Interviews gibt Rihanna kaum noch welche. Einfach viel zu oft werden ihr die Worte im Mund verdreht oder ihr jeweiliges Gegenüber ist bloß auf Gossip und Schlagzeilen aus. Wenn aber Edward Enninful – der Editor-In-Chief des britischen VOGUE-Magazins – anruft, geht Rihanna auch schon mal über ihre Grenzen hinaus. Das gemeinsame Titelblatt der aktuellen September-Ausgabe sei nämlich schon seit Monaten in Planung. Etliche Telefonate, E-Mails und Bildnachrichten sollen sich die beiden hin und hergeschickt haben, bis das finale Konzept endlich festgeschnurrt war. In den Londoner Büros des Verlags Condé Nast wurde vor wenigen Monaten dann auch das dazugehörige Interview geführt.
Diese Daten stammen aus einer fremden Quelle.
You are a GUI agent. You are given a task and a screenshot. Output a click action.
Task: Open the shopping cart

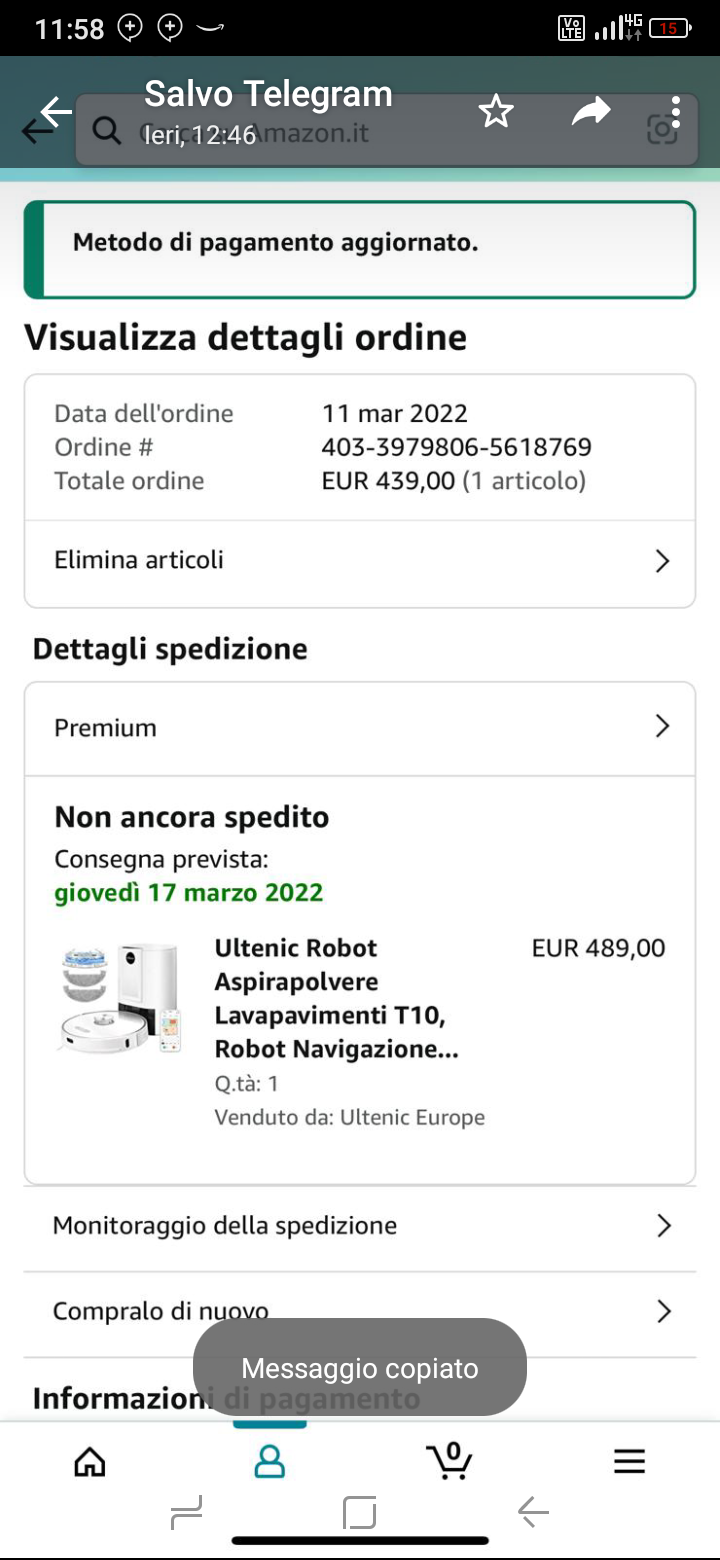point(449,1462)
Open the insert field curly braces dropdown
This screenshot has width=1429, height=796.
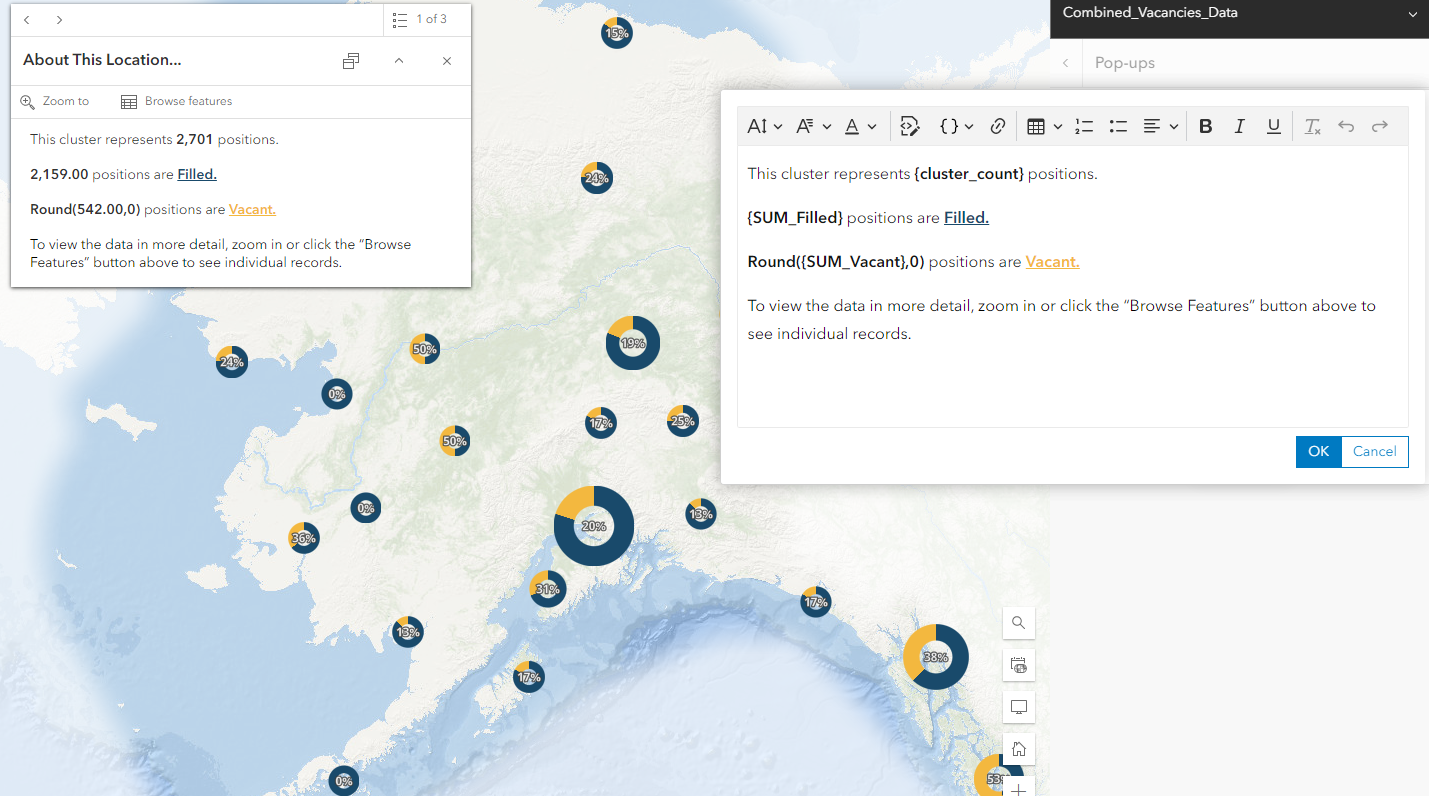[x=956, y=126]
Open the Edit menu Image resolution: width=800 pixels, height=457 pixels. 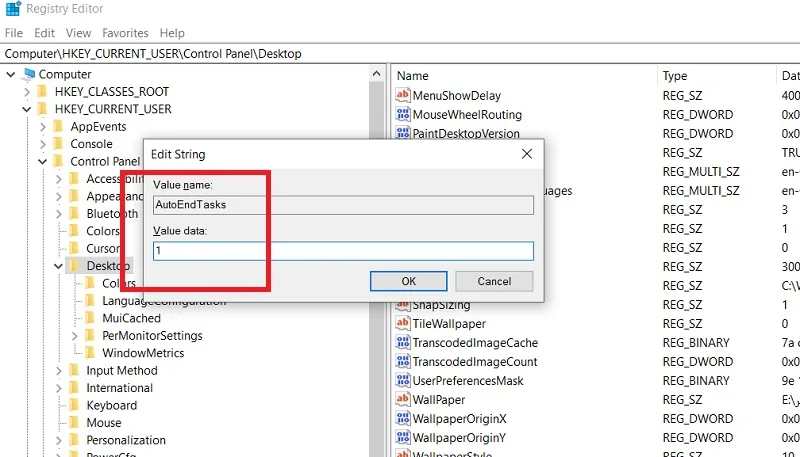[44, 33]
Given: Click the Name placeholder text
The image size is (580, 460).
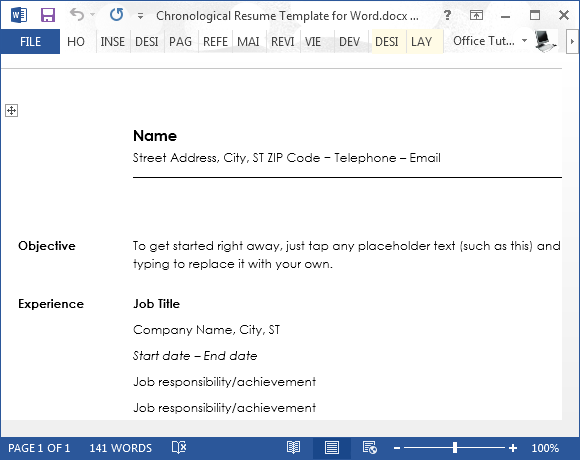Looking at the screenshot, I should coord(155,136).
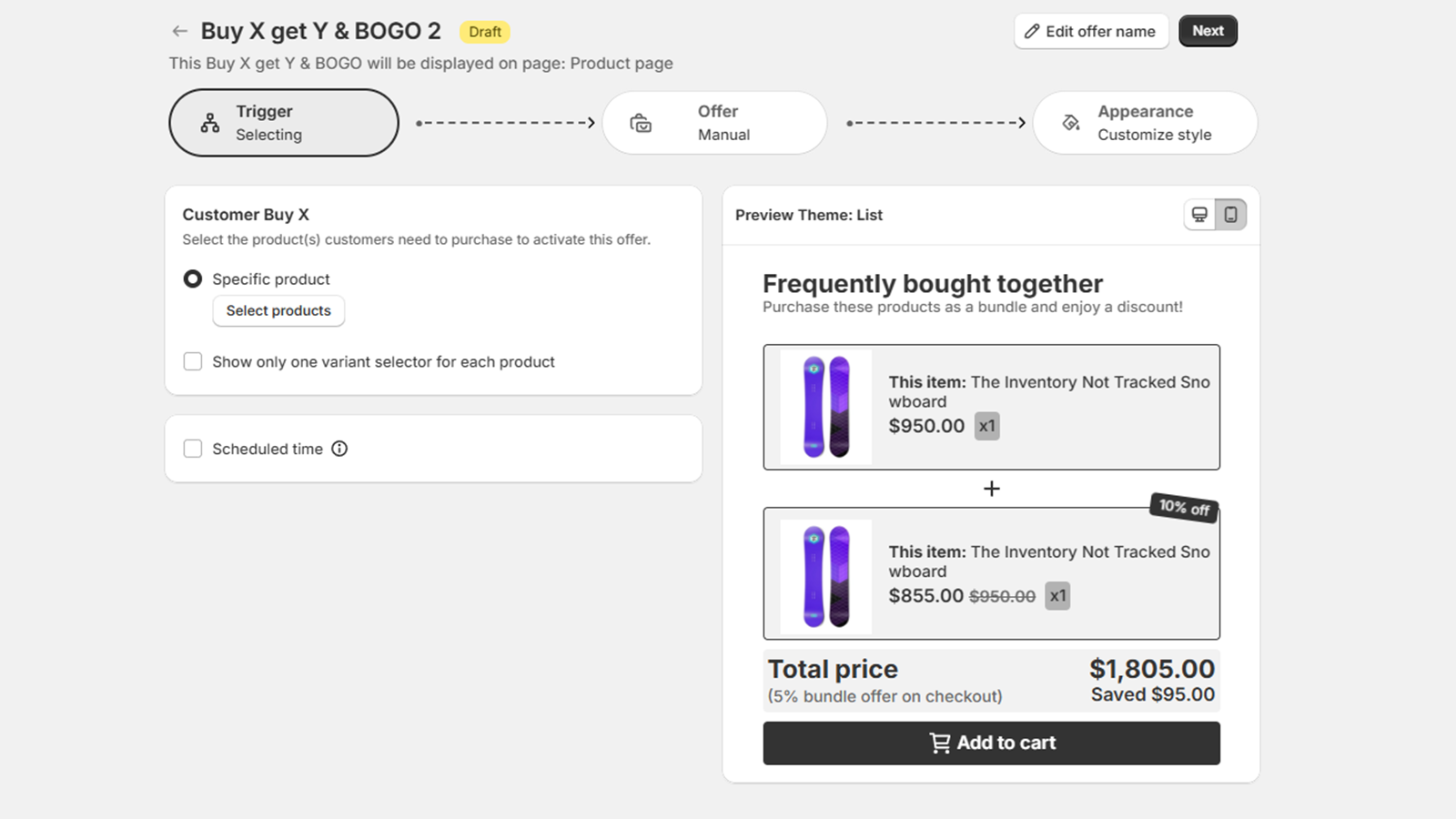Click the Scheduled time info icon
Image resolution: width=1456 pixels, height=819 pixels.
(339, 449)
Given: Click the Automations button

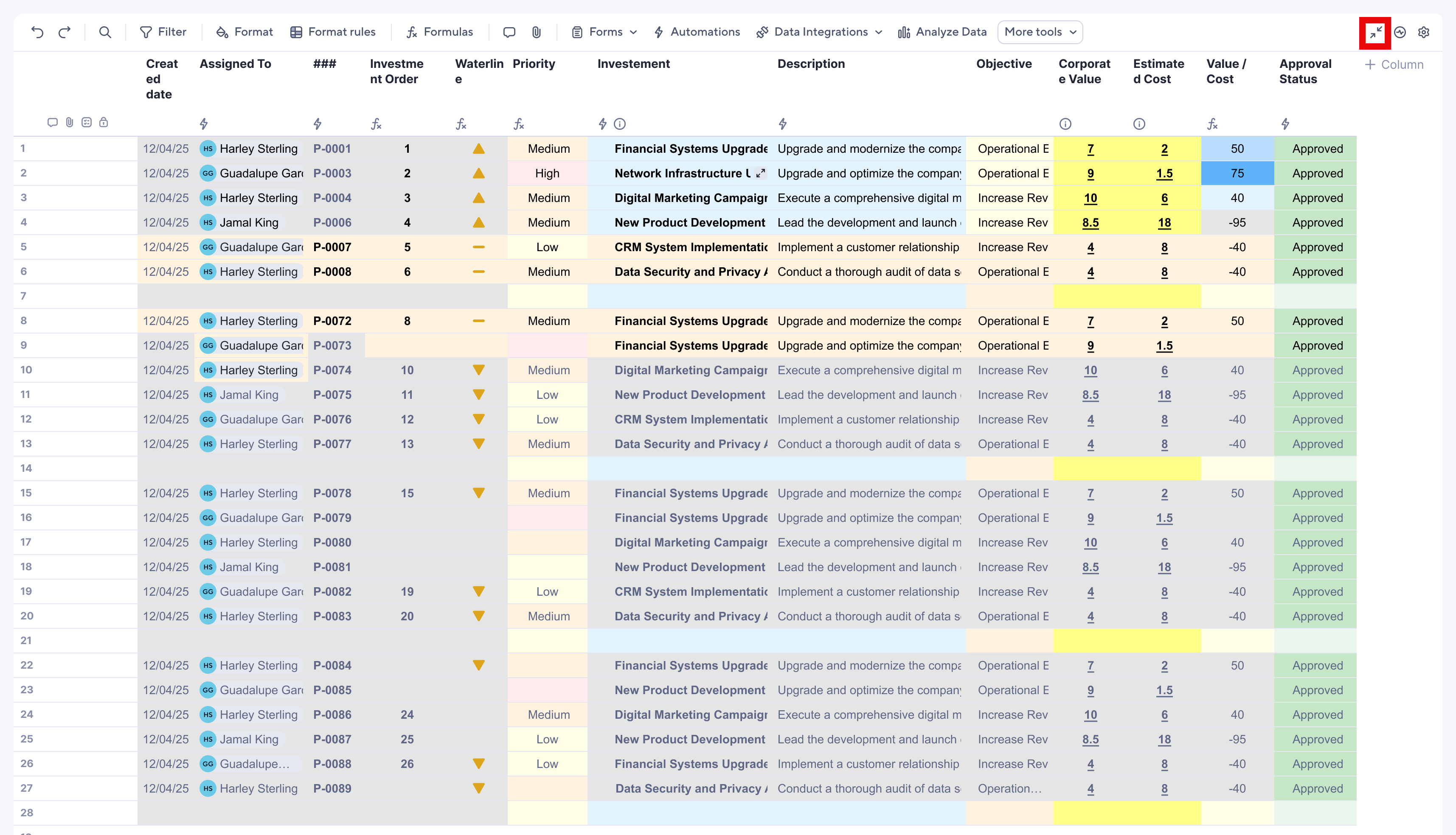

Mittlerweile hat Rihanna aber auch gelernt mit all dem Druck und Stress umzugehen: Hauptsache es ist alles im Gleichgewicht. Vor allem ihr Körper stehe daher in naher Zukunft wieder auf ihrer Agenda. Doch ist es bloß ihr Alter, auf das sie gewappnet sein will, oder steht vielleicht doch eine Welttournee an, für die sie schlicht fit sein muss? Thematisiert wird die folgende Ära zwar nicht im Interview, doch dafür spricht Rihanna noch über viele weitere interessante Themen…
Edward: 2014 haben wir das erste Mal zusammengearbeitet und weißt Du woran ich mich noch am besten erinnere? An deine Hände. Alles war so durchdacht – bis in die Fingerspitzen. Außerdem scheuen wir uns vor nichts und gehen immer tief in den Tunnel voller Ideen. Was haben wir noch gemeinsam?
Rihanna: Wir sind dunkelhäutig! Und wir haben früh angefangen.
Edward: Ich finde, dass die meisten Leute davon ausgehen, dass ein früher Karrierestart zeitgleich bedeutet, dass es glamourös und einfach ist. Sie verstehen aber nicht, dass man eigentlich noch ein Kind ist.
Rihanna: Es ist sogar viel härter. Wenn man älter ist, denkt man sich bestimmt „ach, hätte ich mal früher damit angefangen“, aber SO jung? Man würde es sich ja nicht einmal für die eigenen Kinder wünschen. Bei mir war es wie ein Kulturschock. Ich war 17 als ich das erste Mal auf Promotion-Tour ging. Ich wurde von der Westküste der USA bis nach Reno, Nevada gefahren und machte bei jedem Radiosender auf der Route einen Tourstop. Und während der Autofahrten? Gab es Telefoninterviews. Ich habe also Interviews gegeben während ich von Interview zu Interview fuhr.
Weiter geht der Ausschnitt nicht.